Collected data:
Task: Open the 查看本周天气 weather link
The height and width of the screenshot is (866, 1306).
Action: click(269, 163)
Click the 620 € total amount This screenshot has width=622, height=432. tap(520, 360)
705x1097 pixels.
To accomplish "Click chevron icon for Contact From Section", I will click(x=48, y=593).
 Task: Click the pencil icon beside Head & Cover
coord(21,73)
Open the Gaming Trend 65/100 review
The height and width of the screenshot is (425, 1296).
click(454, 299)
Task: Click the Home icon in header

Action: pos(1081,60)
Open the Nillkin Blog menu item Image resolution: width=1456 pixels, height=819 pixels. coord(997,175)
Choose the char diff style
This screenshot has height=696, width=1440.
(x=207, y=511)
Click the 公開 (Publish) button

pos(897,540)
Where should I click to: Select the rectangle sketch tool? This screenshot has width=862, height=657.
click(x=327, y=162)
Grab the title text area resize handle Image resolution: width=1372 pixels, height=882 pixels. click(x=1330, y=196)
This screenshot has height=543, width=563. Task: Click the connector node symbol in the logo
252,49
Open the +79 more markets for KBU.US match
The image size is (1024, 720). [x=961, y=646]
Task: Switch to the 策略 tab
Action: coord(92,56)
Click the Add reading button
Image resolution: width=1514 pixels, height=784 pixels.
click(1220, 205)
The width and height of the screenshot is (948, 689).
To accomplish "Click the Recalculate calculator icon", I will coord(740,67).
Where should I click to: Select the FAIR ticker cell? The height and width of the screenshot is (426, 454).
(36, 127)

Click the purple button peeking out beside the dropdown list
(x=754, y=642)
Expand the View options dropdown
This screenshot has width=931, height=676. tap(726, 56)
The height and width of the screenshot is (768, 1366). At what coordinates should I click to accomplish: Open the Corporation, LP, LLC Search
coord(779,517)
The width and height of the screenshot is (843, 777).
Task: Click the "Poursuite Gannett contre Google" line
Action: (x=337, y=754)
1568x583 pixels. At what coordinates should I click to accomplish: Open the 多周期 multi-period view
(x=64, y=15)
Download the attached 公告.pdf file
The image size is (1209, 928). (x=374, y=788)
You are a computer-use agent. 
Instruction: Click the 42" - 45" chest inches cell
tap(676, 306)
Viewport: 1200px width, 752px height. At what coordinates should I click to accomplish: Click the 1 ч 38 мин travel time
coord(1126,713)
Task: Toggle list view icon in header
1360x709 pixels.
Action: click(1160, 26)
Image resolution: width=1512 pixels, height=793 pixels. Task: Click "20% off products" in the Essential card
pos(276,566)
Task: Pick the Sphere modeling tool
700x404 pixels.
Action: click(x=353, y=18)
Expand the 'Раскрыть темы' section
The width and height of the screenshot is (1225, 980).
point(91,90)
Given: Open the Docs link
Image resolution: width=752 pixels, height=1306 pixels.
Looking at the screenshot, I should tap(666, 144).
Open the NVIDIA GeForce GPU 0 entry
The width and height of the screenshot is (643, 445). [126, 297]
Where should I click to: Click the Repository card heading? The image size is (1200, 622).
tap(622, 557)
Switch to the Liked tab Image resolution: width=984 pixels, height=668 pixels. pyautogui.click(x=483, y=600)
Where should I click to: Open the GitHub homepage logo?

INSTRUCTIONS TO FOLLOW: Take every line above that includes the string "will" and return it.

YOUR SOLUTION:
To accomplish "Click chevron icon for Contact From Section", I will click(x=48, y=593).
To accomplish "Click the Recalculate calculator icon", I will coord(740,67).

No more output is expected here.